*** SOURCE EXCERPT ***
As discussed in my previous article, digital transformation is a high priority for many organizations. Approximately three-quarters of process and performance management professionals report their organizations are undergoing a digital transformation and are actively involved in their organizations' efforts.
What is Digital Transformation?
Digital transformation involves the strategic integration of multiple technologies. Its primary components include improving the quality and accessibility of data and information, automating processes, applying analytics, and enabling digital interactions.
However there remains a lot of confusion around digital transformation.
If its Digital, it's Transformational, Right?
Digital transformation efforts can legitimately differ in terms of scope, governance, and intent. Unfortunately, many organizations are solving discrete business problems with digital technologies rather than developing an integrated, strategic approach to apply new technology across the business. Because these types of projects have digital components, they get mislabeled digital transformations.
When this occurs, organizations struggle because there is no overarching purpose or plan tying their efforts together. Ultimately, this results in confusion among those tasked with execution because they don't know:
- What's included? There are often no parameters or criteria to define what parts of the business need digitalization projects or to help scope and prioritize efforts. The result is confusion about where to apply digital technologies.
- What's the “right” solution? There are no criteria on fit for the potential solutions available. This results in poor articulation of what features the organization needs and can result in overbuying or making expensive modifications afterward.
- How the pieces fit together? There is often no holistic perspective on digital projects to help the organization understand the intersections and interdependencies between projects. This results in post-implementation integration projects and add-ons.
In the face of the confusion around digital transformations, we wanted to learn more about organizations' digital efforts and conducted a short poll on digital transformation drivers, governance, and measures of success.
So, what did we find?
Process is at the Center of Organizations’ Efforts
Despite the hype around digital work's ability to spur innovation and improve customer experience, customer experience came in third for most important driver. Instead organizations indicated their digital transformations are driven by operational and surprisingly process needs—optimizing core business processes and automation.
While initially surprising this makes sense, given that most organizations digital projects are, extensible, either process automation (both robotic and intelligent automation) and improving the quality and accessibility of information.
However, it's important to note that these operational drivers are not necessarily, at odds with innovation or the customer experience. Automation and process optimization efforts—while often associated with cost and efficiency—should also make room for innovation and improving the customer experience. These two drivers are what helps link process work explicitly to organizational value.
*** PROVIDED DATA ***
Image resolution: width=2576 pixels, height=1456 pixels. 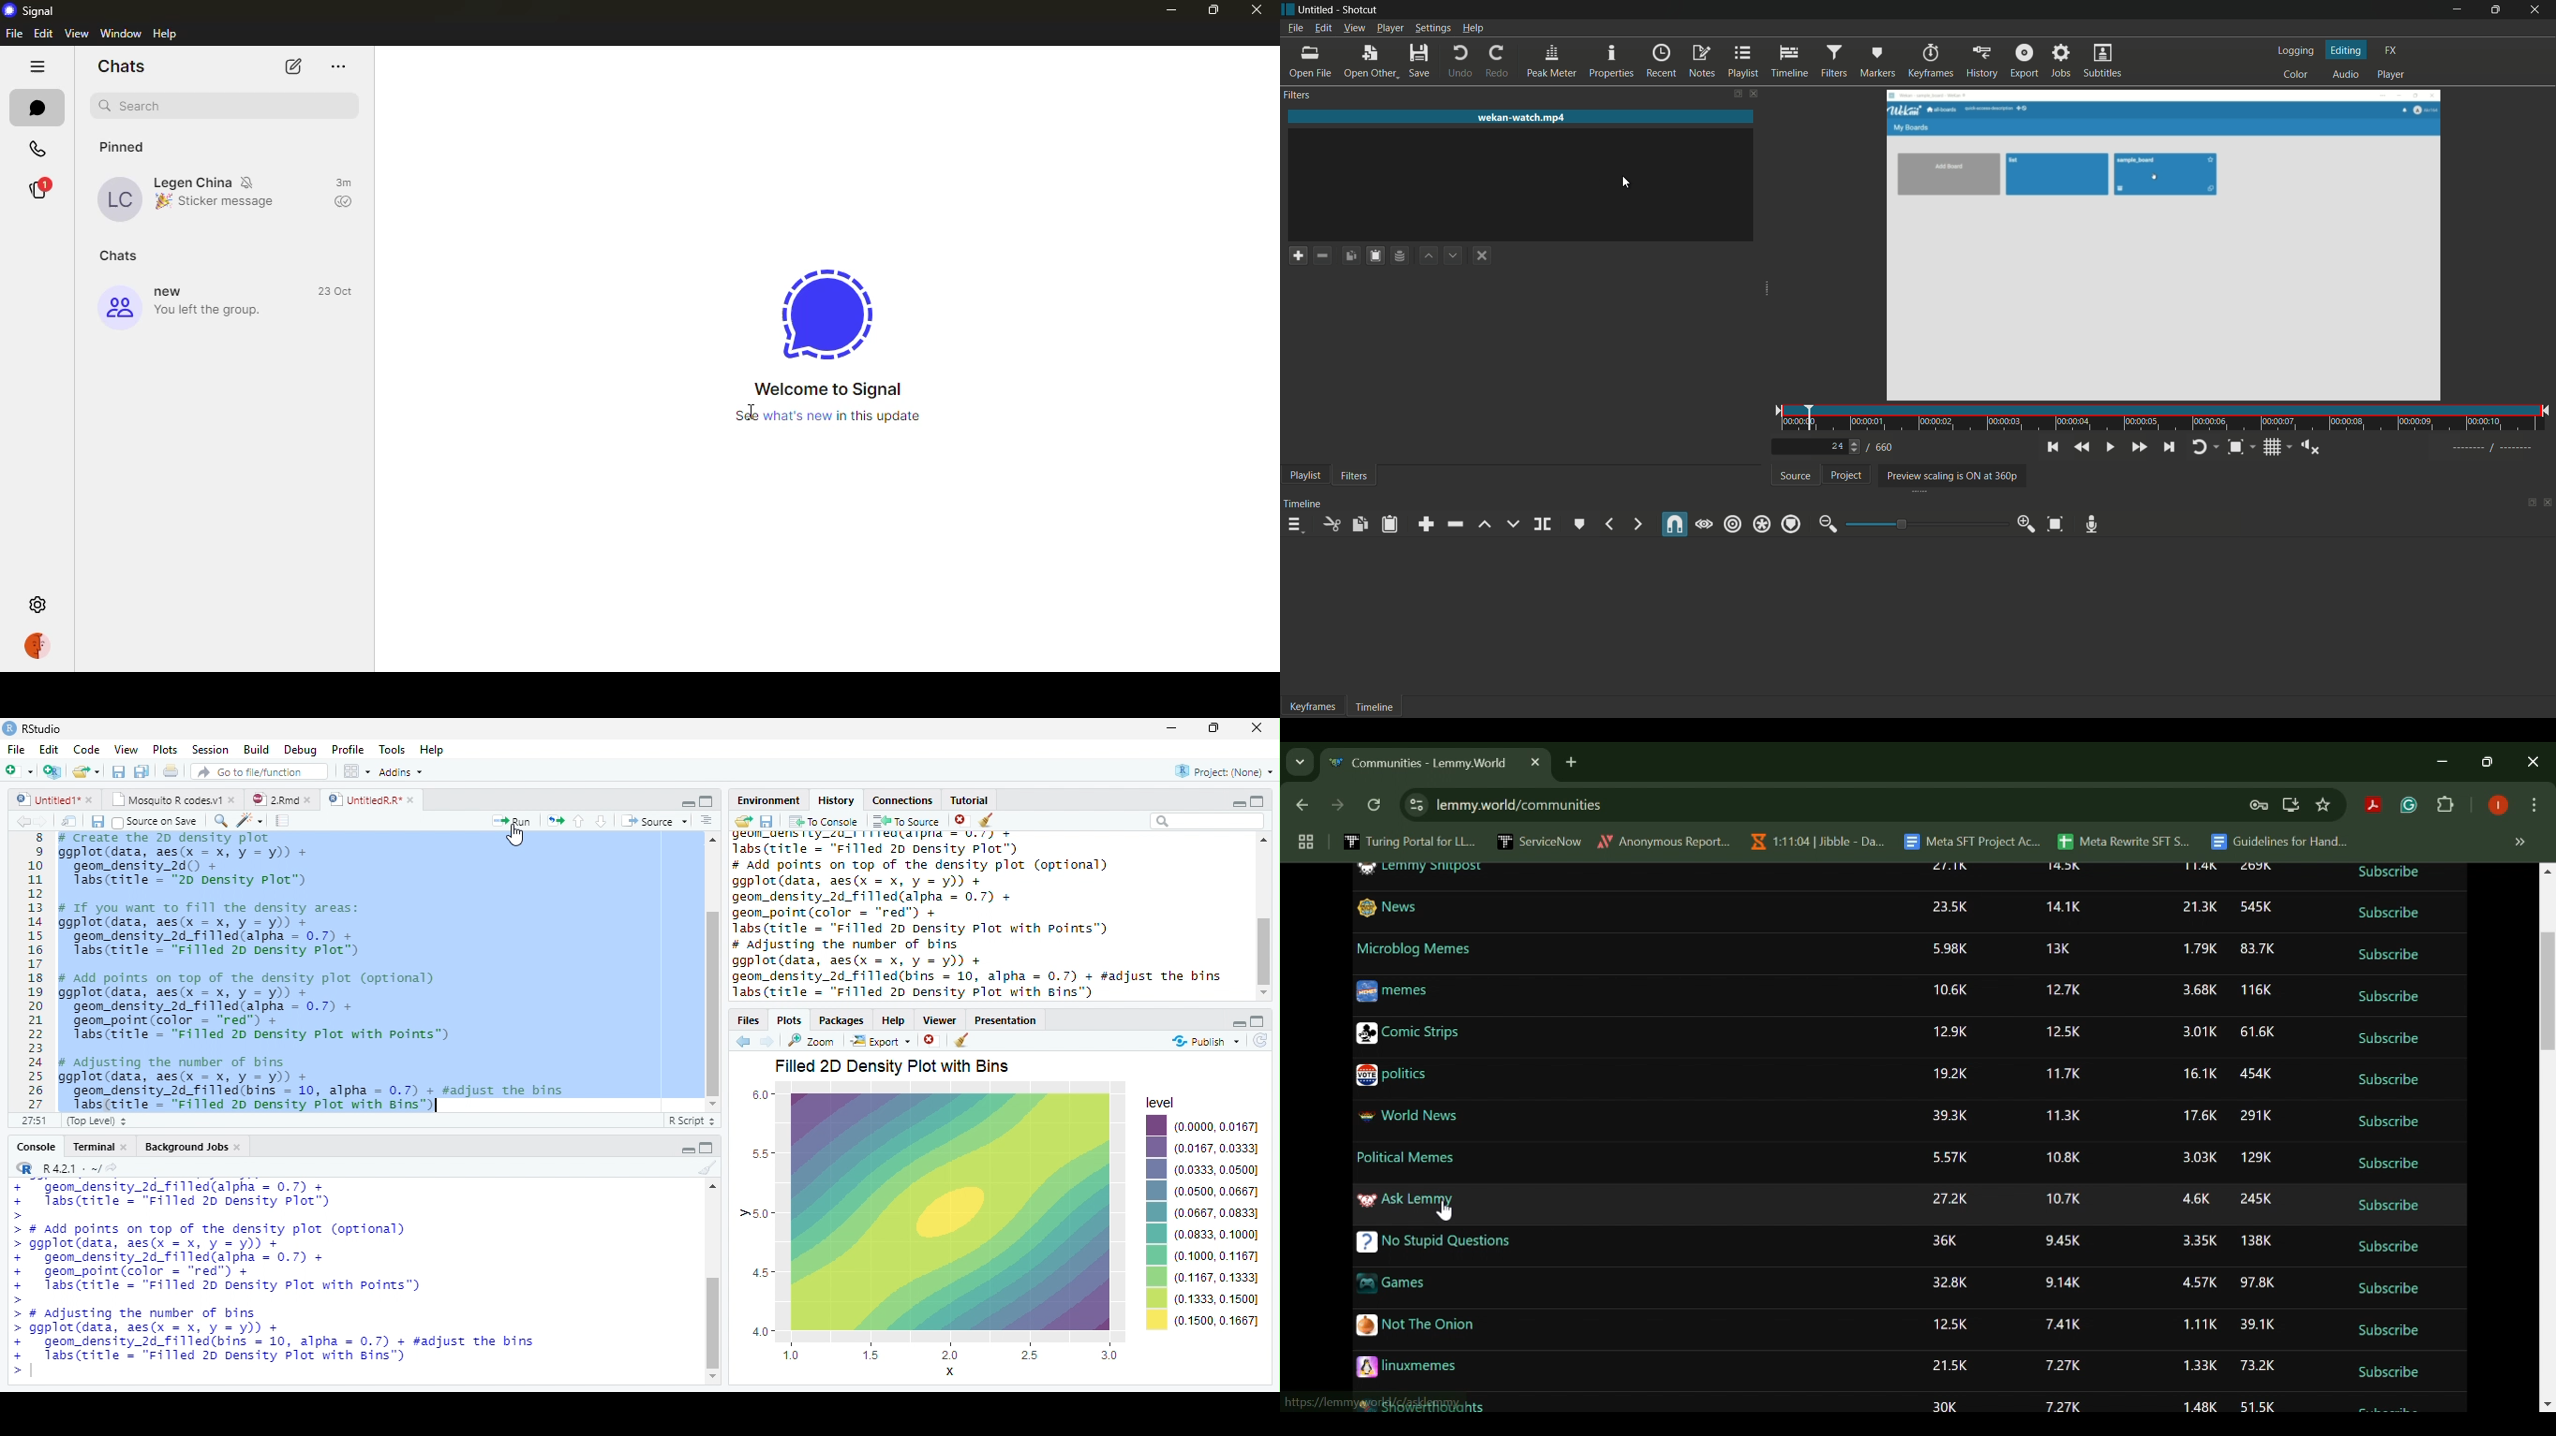 I want to click on Publish, so click(x=1205, y=1041).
***
§ **WORK TO COMPLETE**
(a) Name the primary components of digital transformation that the digital transformation article lists.
(b) Transcribe the digital transformation article from "What is Digital" up to and including "it's Transformational, Right?".
(c) Pick up the digital transformation article after its last sentence and carry it forward.

§ **RESPONSES TO THE EXERCISE**
(a)
- Improving the quality and accessibility of data and information
- Automating processes
- Applying analytics
- Enabling digital interactions

(b)
What is Digital Transformation?
Digital transformation involves the strategic integration of multiple technologies. Its primary components include improving the quality and accessibility of data and information, automating processes, applying analytics, and enabling digital interactions.
However there remains a lot of confusion around digital transformation.
If its Digital, it's Transformational, Right?

(c)
But process or improvements without measures struggle to deliver on their promises.
A Mixed Bag of Measures
It was refreshing to see that an overwhelming majority of organizations use explicit measures to track the effectiveness and success of their digital transformations. Because measures not only help show the value of organizations' efforts, they also help align work across projects and ensure they stay on track. Hence, digital transformation measures tend to fall into four categories:
- Operational—given the primary drivers are operational, organizations are using measures of productivity and quality to track the value of their efforts.
- Financial—digital transformations are typically a large investment. Organizations use measures like cost reductions and ROI to measure the payoff of these investments and contribution to the bottom line.
- Implementation—digital transformations are large-scale efforts that span a portfolio of projects. Organizations use traditional project management measures like milestones and adoption rates to track their implementation efforts.
- Customer—traditionally digital transformations are directly linked with the goal of improving the customer experience and organizations use customer satisfaction indexes to measure success. However, without enough before and after data, organizations struggle to identify which changes directly impact their customer satisfaction.
There is a broad array of potential measures that organizations use to monitor their transformations. Ultimately the specific measures should reflect the organization's drivers and strategy.
Conclusion
So what role do frameworks play in digital work? Similar to findings from an early study on RPA, frameworks serve as a reference model as organization's either understanding their “as is” state, creating standardization between disparate teams, or re-engineer their processes for digital execution.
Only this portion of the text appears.